Rewrite the material below as a numbered list with one line per entry, and leave out any blank lines.

*****

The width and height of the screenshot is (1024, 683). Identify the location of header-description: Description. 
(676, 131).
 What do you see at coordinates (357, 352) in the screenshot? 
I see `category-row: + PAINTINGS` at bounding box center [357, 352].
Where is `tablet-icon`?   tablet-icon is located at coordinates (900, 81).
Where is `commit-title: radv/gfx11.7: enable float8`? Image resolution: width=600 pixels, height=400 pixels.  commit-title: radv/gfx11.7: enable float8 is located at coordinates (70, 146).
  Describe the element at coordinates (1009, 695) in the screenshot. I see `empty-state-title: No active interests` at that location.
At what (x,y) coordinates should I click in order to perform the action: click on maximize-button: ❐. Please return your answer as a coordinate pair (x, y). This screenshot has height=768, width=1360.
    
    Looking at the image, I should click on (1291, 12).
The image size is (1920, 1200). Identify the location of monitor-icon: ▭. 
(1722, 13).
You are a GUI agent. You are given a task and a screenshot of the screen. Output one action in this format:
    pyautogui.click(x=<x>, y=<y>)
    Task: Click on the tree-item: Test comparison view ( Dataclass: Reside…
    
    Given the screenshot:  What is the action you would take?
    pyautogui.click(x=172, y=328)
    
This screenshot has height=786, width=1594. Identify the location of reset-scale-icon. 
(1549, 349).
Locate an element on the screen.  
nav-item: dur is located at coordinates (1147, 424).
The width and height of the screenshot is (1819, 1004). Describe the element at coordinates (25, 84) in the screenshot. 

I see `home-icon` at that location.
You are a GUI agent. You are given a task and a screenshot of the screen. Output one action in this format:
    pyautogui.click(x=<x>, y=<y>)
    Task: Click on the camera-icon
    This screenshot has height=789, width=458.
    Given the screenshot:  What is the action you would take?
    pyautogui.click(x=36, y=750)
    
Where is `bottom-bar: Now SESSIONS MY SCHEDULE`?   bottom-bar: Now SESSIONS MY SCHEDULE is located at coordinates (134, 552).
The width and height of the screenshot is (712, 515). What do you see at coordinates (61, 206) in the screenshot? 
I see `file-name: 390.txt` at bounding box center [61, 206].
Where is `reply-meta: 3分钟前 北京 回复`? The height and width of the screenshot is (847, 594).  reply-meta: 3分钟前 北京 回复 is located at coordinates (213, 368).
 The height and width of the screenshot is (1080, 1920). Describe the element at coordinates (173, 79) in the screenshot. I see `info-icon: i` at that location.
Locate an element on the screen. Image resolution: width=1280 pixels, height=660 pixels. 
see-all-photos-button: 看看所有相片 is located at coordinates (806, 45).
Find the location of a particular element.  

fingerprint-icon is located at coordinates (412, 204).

*****

- ANSWER TO THIS TASK:
1. The width and height of the screenshot is (1024, 683). Identify the location of header-description: Description. 
2. (676, 131).
3.  What do you see at coordinates (357, 352) in the screenshot? 
4. I see `category-row: + PAINTINGS` at bounding box center [357, 352].
5. Where is `tablet-icon`?   tablet-icon is located at coordinates (900, 81).
6. Where is `commit-title: radv/gfx11.7: enable float8`? Image resolution: width=600 pixels, height=400 pixels.  commit-title: radv/gfx11.7: enable float8 is located at coordinates (70, 146).
7.   Describe the element at coordinates (1009, 695) in the screenshot. I see `empty-state-title: No active interests` at that location.
8. At what (x,y) coordinates should I click in order to perform the action: click on maximize-button: ❐. Please return your answer as a coordinate pair (x, y). This screenshot has height=768, width=1360.
9.     Looking at the image, I should click on (1291, 12).
10. The image size is (1920, 1200). Identify the location of monitor-icon: ▭. 
11. (1722, 13).
12. You are a GUI agent. You are given a task and a screenshot of the screen. Output one action in this format:
13.     pyautogui.click(x=<x>, y=<y>)
14.     Task: Click on the tree-item: Test comparison view ( Dataclass: Reside…
15.     Given the screenshot:  What is the action you would take?
16.     pyautogui.click(x=172, y=328)
17. This screenshot has height=786, width=1594. Identify the location of reset-scale-icon. 
18. (1549, 349).
19. Locate an element on the screen.  
20. nav-item: dur is located at coordinates (1147, 424).
21. The width and height of the screenshot is (1819, 1004). Describe the element at coordinates (25, 84) in the screenshot. 
22. I see `home-icon` at that location.
23. You are a GUI agent. You are given a task and a screenshot of the screen. Output one action in this format:
24.     pyautogui.click(x=<x>, y=<y>)
25.     Task: Click on the camera-icon
26.     This screenshot has height=789, width=458.
27.     Given the screenshot:  What is the action you would take?
28.     pyautogui.click(x=36, y=750)
29. Where is `bottom-bar: Now SESSIONS MY SCHEDULE`?   bottom-bar: Now SESSIONS MY SCHEDULE is located at coordinates (134, 552).
30. The width and height of the screenshot is (712, 515). What do you see at coordinates (61, 206) in the screenshot? 
31. I see `file-name: 390.txt` at bounding box center [61, 206].
32. Where is `reply-meta: 3分钟前 北京 回复`? The height and width of the screenshot is (847, 594).  reply-meta: 3分钟前 北京 回复 is located at coordinates (213, 368).
33.  The height and width of the screenshot is (1080, 1920). Describe the element at coordinates (173, 79) in the screenshot. I see `info-icon: i` at that location.
34. Locate an element on the screen. Image resolution: width=1280 pixels, height=660 pixels. 
35. see-all-photos-button: 看看所有相片 is located at coordinates (806, 45).
36. Find the location of a particular element.  
37. fingerprint-icon is located at coordinates (412, 204).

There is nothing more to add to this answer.